Por otra parte se puede decir, a tono con el argumento, que en Nicoco, el tamborero la música es también el "telón de fondo" estilístico, la clave dominante en que se transcribe el lenguaje utilizado por la autora a todo lo largo del texto. El uso de verbos, sustantivos, adjetivos y onomatopeyas de singular sonoridad, así como el tempo cadencioso del fraseo, logran que en la lectura de ciertos pasajes se registre esa grata música interna de la palabra, de tan difícil aprehensión. Es entonces cuando una de las alegorías del cuento toma cuerpo en la experiencia del lector: el "tucutucupá...tucutucupá" del tambor mágico de Nicoco armoniza con el latir del corazón. A esa sinfonía se va integrando la inflexión africana del español pésimamente mascullado, como por rebelión silenciosa, por Taita y Ña Tomasa, el jolgorio del batey, los ruidos de la noche y algunos vocablos ya familiares que, junto a los nombres melodiosos de las deidades, nos traen ese regusto a lengua inmemorial de tribus libres en un África remota.

Sin embargo, hay que señalar que el libro se resiente de algunos pasajes que resultan en exceso descriptivos, lo cual redunda eventualmente en una dilatación e incluso ausencia de la dinámica que proveen las acciones, con parágrafos y expresiones cuya arquitectura gramatical y sentido manifiestan un nivel de complejidad y abstracción a mi juicio inmoderado, al menos para el público infantil. No obstante, todas las virtudes expuestas más arriba, hacen que en general la lectura de Nicoco, el tamborero sea muy placentera y edificante.
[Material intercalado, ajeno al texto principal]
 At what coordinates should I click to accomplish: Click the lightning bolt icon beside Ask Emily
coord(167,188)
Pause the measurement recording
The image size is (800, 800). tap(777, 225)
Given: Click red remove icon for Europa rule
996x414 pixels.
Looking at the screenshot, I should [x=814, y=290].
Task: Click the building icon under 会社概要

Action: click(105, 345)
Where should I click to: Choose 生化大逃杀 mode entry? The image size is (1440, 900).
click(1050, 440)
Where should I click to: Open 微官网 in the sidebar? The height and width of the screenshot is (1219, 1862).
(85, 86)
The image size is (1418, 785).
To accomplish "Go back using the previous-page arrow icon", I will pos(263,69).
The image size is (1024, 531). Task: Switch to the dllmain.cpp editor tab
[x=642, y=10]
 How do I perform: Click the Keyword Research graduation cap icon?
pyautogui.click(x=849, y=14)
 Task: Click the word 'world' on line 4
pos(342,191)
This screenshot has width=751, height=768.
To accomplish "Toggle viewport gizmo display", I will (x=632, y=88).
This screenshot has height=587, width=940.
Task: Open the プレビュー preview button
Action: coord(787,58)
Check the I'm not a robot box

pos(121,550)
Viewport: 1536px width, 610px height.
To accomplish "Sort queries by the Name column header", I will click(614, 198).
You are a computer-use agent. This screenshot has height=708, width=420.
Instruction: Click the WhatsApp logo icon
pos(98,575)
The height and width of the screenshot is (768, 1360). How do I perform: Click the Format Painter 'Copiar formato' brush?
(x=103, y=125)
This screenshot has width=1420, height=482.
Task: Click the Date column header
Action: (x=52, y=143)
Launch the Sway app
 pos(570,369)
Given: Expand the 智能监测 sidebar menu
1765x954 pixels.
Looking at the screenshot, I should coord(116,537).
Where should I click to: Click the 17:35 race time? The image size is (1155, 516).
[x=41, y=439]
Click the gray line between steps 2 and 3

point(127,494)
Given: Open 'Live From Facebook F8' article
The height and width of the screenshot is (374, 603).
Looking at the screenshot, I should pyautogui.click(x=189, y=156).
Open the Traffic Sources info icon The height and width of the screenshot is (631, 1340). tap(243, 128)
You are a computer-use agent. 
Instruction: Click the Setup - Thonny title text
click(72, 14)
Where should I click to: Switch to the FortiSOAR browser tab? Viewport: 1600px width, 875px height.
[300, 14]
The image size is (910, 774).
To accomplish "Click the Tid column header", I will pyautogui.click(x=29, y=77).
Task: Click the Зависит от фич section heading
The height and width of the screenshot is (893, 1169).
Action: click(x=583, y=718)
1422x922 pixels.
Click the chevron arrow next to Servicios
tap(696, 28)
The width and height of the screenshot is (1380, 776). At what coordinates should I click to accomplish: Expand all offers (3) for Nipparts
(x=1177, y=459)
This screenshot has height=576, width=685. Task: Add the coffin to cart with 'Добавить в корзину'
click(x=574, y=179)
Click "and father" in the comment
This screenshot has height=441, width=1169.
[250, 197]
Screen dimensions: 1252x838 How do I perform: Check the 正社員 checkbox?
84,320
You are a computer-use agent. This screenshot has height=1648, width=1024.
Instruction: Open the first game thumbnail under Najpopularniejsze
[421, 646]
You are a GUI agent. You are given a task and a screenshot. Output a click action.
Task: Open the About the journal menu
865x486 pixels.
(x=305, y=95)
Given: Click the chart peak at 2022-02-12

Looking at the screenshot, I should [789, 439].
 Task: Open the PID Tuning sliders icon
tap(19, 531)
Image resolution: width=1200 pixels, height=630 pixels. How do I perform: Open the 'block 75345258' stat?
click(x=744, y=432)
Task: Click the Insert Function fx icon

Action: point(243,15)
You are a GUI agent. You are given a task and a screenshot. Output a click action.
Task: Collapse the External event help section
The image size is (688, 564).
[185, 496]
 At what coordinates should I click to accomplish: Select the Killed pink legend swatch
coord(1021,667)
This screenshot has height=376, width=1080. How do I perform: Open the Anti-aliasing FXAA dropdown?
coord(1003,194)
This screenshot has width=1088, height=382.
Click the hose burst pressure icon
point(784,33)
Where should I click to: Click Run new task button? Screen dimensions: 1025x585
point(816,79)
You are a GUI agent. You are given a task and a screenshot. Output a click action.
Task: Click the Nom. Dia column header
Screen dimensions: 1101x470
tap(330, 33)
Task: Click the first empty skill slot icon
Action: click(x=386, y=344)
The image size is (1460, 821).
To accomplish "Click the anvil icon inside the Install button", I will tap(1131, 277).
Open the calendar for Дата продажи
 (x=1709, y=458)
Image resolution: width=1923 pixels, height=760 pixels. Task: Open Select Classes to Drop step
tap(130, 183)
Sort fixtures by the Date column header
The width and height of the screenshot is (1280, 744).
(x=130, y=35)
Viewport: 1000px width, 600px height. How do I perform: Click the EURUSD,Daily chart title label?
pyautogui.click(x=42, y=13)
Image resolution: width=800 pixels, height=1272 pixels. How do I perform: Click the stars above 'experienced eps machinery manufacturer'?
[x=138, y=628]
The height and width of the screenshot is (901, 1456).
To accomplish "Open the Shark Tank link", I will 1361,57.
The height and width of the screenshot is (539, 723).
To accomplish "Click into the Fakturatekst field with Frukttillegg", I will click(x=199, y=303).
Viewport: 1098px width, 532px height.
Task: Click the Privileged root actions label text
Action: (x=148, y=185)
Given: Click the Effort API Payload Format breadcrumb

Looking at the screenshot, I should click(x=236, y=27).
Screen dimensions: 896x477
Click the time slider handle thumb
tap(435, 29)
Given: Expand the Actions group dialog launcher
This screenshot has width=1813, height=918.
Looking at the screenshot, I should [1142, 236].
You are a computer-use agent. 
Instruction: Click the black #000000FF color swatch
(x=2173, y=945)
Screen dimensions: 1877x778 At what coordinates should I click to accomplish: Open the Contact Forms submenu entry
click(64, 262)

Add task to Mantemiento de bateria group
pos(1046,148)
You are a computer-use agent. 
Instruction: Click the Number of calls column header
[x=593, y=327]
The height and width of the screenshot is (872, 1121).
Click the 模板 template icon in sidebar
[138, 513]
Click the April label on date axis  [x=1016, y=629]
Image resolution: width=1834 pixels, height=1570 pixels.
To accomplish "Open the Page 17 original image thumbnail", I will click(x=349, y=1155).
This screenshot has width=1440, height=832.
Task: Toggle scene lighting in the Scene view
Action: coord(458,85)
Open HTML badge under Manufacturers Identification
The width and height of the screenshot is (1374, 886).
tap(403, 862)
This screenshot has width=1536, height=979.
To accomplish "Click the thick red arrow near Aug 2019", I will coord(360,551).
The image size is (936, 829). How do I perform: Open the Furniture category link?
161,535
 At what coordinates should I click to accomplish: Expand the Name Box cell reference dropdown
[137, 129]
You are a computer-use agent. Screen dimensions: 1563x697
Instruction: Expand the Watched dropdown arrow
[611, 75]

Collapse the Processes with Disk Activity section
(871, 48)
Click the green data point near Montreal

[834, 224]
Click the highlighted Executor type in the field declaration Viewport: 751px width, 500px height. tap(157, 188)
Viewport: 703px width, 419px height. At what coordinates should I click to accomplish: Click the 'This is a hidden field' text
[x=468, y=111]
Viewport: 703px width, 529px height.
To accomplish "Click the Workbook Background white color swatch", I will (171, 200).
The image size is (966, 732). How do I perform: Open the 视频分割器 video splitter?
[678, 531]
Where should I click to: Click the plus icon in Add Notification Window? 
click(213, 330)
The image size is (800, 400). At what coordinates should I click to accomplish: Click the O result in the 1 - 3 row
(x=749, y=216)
Por último, la impresión del volumen, modesta pero cuidada, ostenta las encantadoras ilustraciones a las que nos tiene acostumbrados Néstor Montes de Oca, proporcionándole un muy digno acabado y convirtiéndole en un bello producto literario. Si algo quisiera concluir es que Marcia Jiménez Arce demuestra ya en este, su primer libro, un talento y una sensibilidad naturales para el género, los cuales, según hoy puedo vaticinar, se irán acentuando con oficio y esa misma perseverancia con que nos seduce hoy su Olubatá.